Please go line by line and repeat the data below exactly, with no images.

EXCERPTED DATA>

+---+

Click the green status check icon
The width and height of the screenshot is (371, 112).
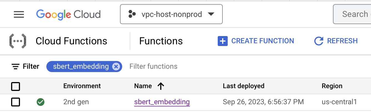41,102
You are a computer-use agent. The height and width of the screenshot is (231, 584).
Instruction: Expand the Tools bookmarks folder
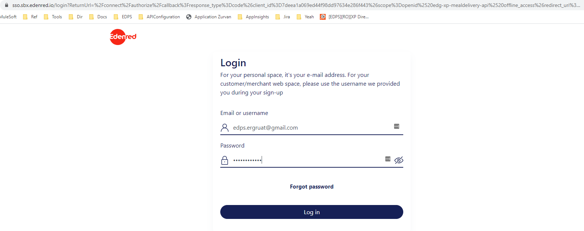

+---+

RESPONSE BOX>
Click the green status check icon
The width and height of the screenshot is (371, 112).
41,102
You are a computer-use agent. The height and width of the screenshot is (231, 584).
Instruction: Expand the Tools bookmarks folder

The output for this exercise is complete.